Stored records
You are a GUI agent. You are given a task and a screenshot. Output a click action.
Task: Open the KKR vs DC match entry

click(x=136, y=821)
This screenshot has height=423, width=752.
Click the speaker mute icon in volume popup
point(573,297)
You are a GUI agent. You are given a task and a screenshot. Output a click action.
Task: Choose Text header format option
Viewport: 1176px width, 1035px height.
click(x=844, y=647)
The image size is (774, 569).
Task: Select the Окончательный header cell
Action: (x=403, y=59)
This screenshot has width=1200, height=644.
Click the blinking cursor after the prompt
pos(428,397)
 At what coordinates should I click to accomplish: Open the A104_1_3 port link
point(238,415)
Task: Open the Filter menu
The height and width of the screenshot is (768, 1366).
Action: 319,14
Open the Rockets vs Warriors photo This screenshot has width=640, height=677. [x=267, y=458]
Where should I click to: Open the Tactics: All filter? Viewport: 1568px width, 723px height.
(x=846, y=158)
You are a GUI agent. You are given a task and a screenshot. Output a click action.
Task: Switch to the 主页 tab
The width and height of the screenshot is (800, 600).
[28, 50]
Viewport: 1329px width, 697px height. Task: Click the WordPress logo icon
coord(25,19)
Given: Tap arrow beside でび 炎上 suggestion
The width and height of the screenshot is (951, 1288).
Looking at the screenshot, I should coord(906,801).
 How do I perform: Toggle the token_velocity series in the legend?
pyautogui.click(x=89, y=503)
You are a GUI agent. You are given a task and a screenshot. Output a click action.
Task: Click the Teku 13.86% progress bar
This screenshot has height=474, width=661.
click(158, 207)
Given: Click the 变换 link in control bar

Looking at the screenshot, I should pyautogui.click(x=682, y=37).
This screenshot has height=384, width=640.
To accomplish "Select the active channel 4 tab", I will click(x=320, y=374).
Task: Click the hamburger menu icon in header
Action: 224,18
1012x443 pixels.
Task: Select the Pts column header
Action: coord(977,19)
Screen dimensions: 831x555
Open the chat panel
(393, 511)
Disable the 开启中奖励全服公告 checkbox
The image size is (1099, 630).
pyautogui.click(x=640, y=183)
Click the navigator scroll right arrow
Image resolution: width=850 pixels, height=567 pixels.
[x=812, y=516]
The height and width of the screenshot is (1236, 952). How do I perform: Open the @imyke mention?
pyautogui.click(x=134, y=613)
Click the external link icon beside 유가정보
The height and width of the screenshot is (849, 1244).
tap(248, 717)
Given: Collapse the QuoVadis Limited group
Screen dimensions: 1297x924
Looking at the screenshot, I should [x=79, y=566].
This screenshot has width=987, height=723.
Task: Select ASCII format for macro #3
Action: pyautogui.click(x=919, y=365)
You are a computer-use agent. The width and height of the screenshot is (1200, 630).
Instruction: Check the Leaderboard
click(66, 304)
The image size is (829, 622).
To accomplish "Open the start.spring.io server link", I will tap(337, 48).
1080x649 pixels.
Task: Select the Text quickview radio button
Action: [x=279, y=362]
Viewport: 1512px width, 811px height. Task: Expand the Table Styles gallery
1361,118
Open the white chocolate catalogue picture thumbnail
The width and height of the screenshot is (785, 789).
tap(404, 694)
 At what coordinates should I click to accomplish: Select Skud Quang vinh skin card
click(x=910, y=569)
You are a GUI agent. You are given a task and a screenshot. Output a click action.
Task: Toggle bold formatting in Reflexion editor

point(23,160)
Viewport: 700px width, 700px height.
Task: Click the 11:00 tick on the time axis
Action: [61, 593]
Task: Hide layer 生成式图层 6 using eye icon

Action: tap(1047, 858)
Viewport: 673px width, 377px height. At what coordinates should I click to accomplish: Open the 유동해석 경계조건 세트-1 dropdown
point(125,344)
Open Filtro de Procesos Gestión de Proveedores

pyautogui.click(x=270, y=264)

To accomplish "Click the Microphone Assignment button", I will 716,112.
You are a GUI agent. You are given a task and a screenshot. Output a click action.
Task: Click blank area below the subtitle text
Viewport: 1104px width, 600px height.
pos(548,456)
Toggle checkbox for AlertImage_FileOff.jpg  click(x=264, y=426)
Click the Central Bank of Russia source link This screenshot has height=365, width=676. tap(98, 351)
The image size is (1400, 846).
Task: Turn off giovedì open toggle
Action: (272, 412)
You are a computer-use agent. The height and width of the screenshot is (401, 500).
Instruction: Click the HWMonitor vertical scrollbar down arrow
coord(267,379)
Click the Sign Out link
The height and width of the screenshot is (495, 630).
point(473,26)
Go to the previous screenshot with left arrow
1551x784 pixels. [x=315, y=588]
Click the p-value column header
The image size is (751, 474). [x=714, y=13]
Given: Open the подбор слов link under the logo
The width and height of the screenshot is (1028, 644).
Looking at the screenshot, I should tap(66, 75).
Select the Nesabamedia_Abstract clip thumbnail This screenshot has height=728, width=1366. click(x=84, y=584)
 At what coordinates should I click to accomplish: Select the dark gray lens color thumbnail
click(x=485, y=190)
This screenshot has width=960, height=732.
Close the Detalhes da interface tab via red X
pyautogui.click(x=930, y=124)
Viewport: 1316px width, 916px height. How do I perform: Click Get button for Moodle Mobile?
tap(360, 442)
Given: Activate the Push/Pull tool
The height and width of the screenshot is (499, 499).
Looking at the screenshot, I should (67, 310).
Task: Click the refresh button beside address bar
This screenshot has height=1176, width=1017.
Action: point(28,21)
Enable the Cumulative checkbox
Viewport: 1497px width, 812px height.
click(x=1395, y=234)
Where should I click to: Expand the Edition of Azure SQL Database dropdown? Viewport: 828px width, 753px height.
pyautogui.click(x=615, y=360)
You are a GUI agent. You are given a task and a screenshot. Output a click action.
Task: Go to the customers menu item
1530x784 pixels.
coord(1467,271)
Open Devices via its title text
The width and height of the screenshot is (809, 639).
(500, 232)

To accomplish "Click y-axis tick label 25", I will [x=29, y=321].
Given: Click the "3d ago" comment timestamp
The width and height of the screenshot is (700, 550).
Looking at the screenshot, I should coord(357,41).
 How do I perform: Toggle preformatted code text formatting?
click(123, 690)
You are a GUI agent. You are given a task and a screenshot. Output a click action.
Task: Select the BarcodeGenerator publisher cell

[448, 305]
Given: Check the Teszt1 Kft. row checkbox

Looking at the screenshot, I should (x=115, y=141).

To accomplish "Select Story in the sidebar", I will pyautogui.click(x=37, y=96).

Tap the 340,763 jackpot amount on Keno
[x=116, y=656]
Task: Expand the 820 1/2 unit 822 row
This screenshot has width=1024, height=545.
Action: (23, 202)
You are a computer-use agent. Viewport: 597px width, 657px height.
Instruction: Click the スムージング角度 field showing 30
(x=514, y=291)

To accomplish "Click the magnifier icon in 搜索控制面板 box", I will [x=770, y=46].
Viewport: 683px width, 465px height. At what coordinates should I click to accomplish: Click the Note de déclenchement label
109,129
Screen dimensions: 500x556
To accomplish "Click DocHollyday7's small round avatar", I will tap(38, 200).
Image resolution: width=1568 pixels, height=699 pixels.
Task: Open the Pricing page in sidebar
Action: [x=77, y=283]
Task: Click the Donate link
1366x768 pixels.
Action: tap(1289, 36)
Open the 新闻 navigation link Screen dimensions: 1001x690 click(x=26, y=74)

TASK DESCRIPTION:
Reproduce all of the material above, line for line, with no changes.

FINAL ANSWER:
You are a GUI agent. You are given a task and a screenshot. Output a click action.
Task: Open the KKR vs DC match entry

click(x=136, y=821)
This screenshot has height=423, width=752.
Click the speaker mute icon in volume popup
point(573,297)
You are a GUI agent. You are given a task and a screenshot. Output a click action.
Task: Choose Text header format option
Viewport: 1176px width, 1035px height.
click(x=844, y=647)
The image size is (774, 569).
Task: Select the Окончательный header cell
Action: (x=403, y=59)
This screenshot has width=1200, height=644.
Click the blinking cursor after the prompt
pos(428,397)
 At what coordinates should I click to accomplish: Open the A104_1_3 port link
point(238,415)
Task: Open the Filter menu
The height and width of the screenshot is (768, 1366).
Action: 319,14
Open the Rockets vs Warriors photo This screenshot has width=640, height=677. [x=267, y=458]
Where should I click to: Open the Tactics: All filter? Viewport: 1568px width, 723px height.
(x=846, y=158)
You are a GUI agent. You are given a task and a screenshot. Output a click action.
Task: Switch to the 主页 tab
The width and height of the screenshot is (800, 600).
[28, 50]
Viewport: 1329px width, 697px height. Task: Click the WordPress logo icon
coord(25,19)
Given: Tap arrow beside でび 炎上 suggestion
The width and height of the screenshot is (951, 1288).
Looking at the screenshot, I should coord(906,801).
 How do I perform: Toggle the token_velocity series in the legend?
pyautogui.click(x=89, y=503)
You are a GUI agent. You are given a task and a screenshot. Output a click action.
Task: Click the Teku 13.86% progress bar
This screenshot has height=474, width=661.
click(158, 207)
Given: Click the 变换 link in control bar

Looking at the screenshot, I should pyautogui.click(x=682, y=37).
This screenshot has height=384, width=640.
To accomplish "Select the active channel 4 tab", I will click(x=320, y=374).
Task: Click the hamburger menu icon in header
Action: 224,18
1012x443 pixels.
Task: Select the Pts column header
Action: coord(977,19)
Screen dimensions: 831x555
Open the chat panel
(393, 511)
Disable the 开启中奖励全服公告 checkbox
The image size is (1099, 630).
pyautogui.click(x=640, y=183)
Click the navigator scroll right arrow
Image resolution: width=850 pixels, height=567 pixels.
[x=812, y=516]
The height and width of the screenshot is (1236, 952). How do I perform: Open the @imyke mention?
pyautogui.click(x=134, y=613)
Click the external link icon beside 유가정보
The height and width of the screenshot is (849, 1244).
tap(248, 717)
Given: Collapse the QuoVadis Limited group
Screen dimensions: 1297x924
Looking at the screenshot, I should [x=79, y=566].
This screenshot has width=987, height=723.
Task: Select ASCII format for macro #3
Action: pyautogui.click(x=919, y=365)
You are a computer-use agent. The width and height of the screenshot is (1200, 630).
Instruction: Check the Leaderboard
click(66, 304)
The image size is (829, 622).
To accomplish "Open the start.spring.io server link", I will tap(337, 48).
1080x649 pixels.
Task: Select the Text quickview radio button
Action: [x=279, y=362]
Viewport: 1512px width, 811px height. Task: Expand the Table Styles gallery
1361,118
Open the white chocolate catalogue picture thumbnail
The width and height of the screenshot is (785, 789).
tap(404, 694)
 At what coordinates should I click to accomplish: Select Skud Quang vinh skin card
click(x=910, y=569)
You are a GUI agent. You are given a task and a screenshot. Output a click action.
Task: Toggle bold formatting in Reflexion editor

point(23,160)
Viewport: 700px width, 700px height.
Task: Click the 11:00 tick on the time axis
Action: [61, 593]
Task: Hide layer 生成式图层 6 using eye icon

Action: tap(1047, 858)
Viewport: 673px width, 377px height. At what coordinates should I click to accomplish: Open the 유동해석 경계조건 세트-1 dropdown
point(125,344)
Open Filtro de Procesos Gestión de Proveedores

pyautogui.click(x=270, y=264)

To accomplish "Click the Microphone Assignment button", I will 716,112.
You are a GUI agent. You are given a task and a screenshot. Output a click action.
Task: Click blank area below the subtitle text
Viewport: 1104px width, 600px height.
pos(548,456)
Toggle checkbox for AlertImage_FileOff.jpg  click(x=264, y=426)
Click the Central Bank of Russia source link This screenshot has height=365, width=676. tap(98, 351)
The image size is (1400, 846).
Task: Turn off giovedì open toggle
Action: (272, 412)
You are a computer-use agent. The height and width of the screenshot is (401, 500).
Instruction: Click the HWMonitor vertical scrollbar down arrow
coord(267,379)
Click the Sign Out link
The height and width of the screenshot is (495, 630).
point(473,26)
Go to the previous screenshot with left arrow
1551x784 pixels. [x=315, y=588]
Click the p-value column header
The image size is (751, 474). [x=714, y=13]
Given: Open the подбор слов link under the logo
The width and height of the screenshot is (1028, 644).
Looking at the screenshot, I should tap(66, 75).
Select the Nesabamedia_Abstract clip thumbnail This screenshot has height=728, width=1366. click(x=84, y=584)
 At what coordinates should I click to accomplish: Select the dark gray lens color thumbnail
click(x=485, y=190)
This screenshot has width=960, height=732.
Close the Detalhes da interface tab via red X
pyautogui.click(x=930, y=124)
Viewport: 1316px width, 916px height. How do I perform: Click Get button for Moodle Mobile?
tap(360, 442)
Given: Activate the Push/Pull tool
The height and width of the screenshot is (499, 499).
Looking at the screenshot, I should (67, 310).
Task: Click the refresh button beside address bar
This screenshot has height=1176, width=1017.
Action: point(28,21)
Enable the Cumulative checkbox
Viewport: 1497px width, 812px height.
click(x=1395, y=234)
Where should I click to: Expand the Edition of Azure SQL Database dropdown? Viewport: 828px width, 753px height.
pyautogui.click(x=615, y=360)
You are a GUI agent. You are given a task and a screenshot. Output a click action.
Task: Go to the customers menu item
1530x784 pixels.
coord(1467,271)
Open Devices via its title text
The width and height of the screenshot is (809, 639).
(500, 232)

To accomplish "Click y-axis tick label 25", I will [x=29, y=321].
Given: Click the "3d ago" comment timestamp
The width and height of the screenshot is (700, 550).
Looking at the screenshot, I should coord(357,41).
 How do I perform: Toggle preformatted code text formatting?
click(123, 690)
You are a GUI agent. You are given a task and a screenshot. Output a click action.
Task: Select the BarcodeGenerator publisher cell

[448, 305]
Given: Check the Teszt1 Kft. row checkbox

Looking at the screenshot, I should (x=115, y=141).

To accomplish "Select Story in the sidebar", I will pyautogui.click(x=37, y=96).

Tap the 340,763 jackpot amount on Keno
[x=116, y=656]
Task: Expand the 820 1/2 unit 822 row
This screenshot has width=1024, height=545.
Action: (23, 202)
You are a computer-use agent. Viewport: 597px width, 657px height.
Instruction: Click the スムージング角度 field showing 30
(x=514, y=291)

To accomplish "Click the magnifier icon in 搜索控制面板 box", I will [x=770, y=46].
Viewport: 683px width, 465px height. At what coordinates should I click to accomplish: Click the Note de déclenchement label
109,129
Screen dimensions: 500x556
To accomplish "Click DocHollyday7's small round avatar", I will tap(38, 200).
Image resolution: width=1568 pixels, height=699 pixels.
Task: Open the Pricing page in sidebar
Action: [x=77, y=283]
Task: Click the Donate link
1366x768 pixels.
Action: tap(1289, 36)
Open the 新闻 navigation link Screen dimensions: 1001x690 click(x=26, y=74)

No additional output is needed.